Evaluation of arthritis is an ongoing imaging challenge. Scintigraphy using 99mTc-MDP, labeled immunoglobulin G (IgG) gamma imaging, and 18F-FDG PET are used for joint imaging [1520]. Improved image quality and visualization of the hand joints was achieved by using a positron emission mammography (PEM) scanner (arthro-PEM) [21]. The detection of active inflammation using non-specific tracers is primarily based on non-specific mechanisms such as hyperemia and increased vascular permeability. Recently, specific radiolabeled mAb including anti-CD20 and anti-TNF-α have been introduced for imaging of chronic inflammatory autoimmune joint diseases such as rheumatoid arthritis. In addition to evaluation of disease extent and severity, findings of immunoscintigraphy may assist in selection of patients that could benefit from immunotherapy and for monitoring response to therapy, maintaining the approach of personalized medicine [2226]. The results of our study indicate that image quality reflected by visualization of joints is significantly improved with the CZT detectors compared to imaging using the routine NaI(Tl)-based camera, occasionally allowing to define whether the scintigraphic abnormality is one sided or present on both sides of the articulation. These results raise a potential improved performance of immunoscintigraphy of the joints using a CZT-based device. However, at present, the commercially available CZT systems are organ specific and/or small while imaging of joint diseases warrants imaging of larger joints and a whole-body approach.

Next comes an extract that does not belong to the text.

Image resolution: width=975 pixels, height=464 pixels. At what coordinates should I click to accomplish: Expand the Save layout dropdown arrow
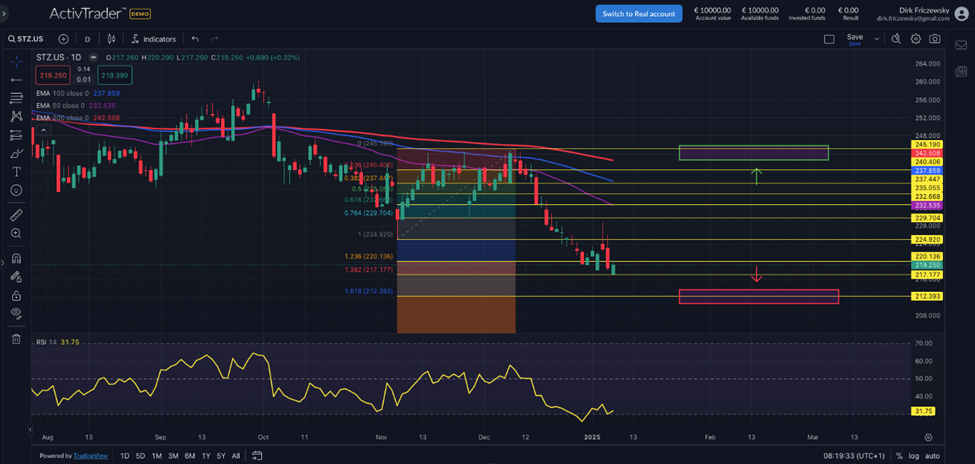tap(877, 39)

In the current study, we did not find a significant difference neither in lesion detection nor in image quality between full-dose data and data that simulated reduced acquisition time or reduced injected dose. This is a major potential benefit of CZT detectors in the clinical practice of nuclear medicine.

There are several limitations to the study. First is the inherent lack of a gold standard for the final diagnosis of the abnormal scintigraphic findings. The other is the variable indications of bone scan of the hands and therefore the heterogeneous study cohort. This is however a pilot study, and its results encourage further evaluation of the role of CZT technology in specific indications of bone scan as well as scintigraphy using other tracers.

Conclusions

Bone scintigraphy with the novel CZT detectors is associated with improved image quality. Radiation dose and/or acquisition time can be considerably reduced without compromising lesion detection or image quality using this technology.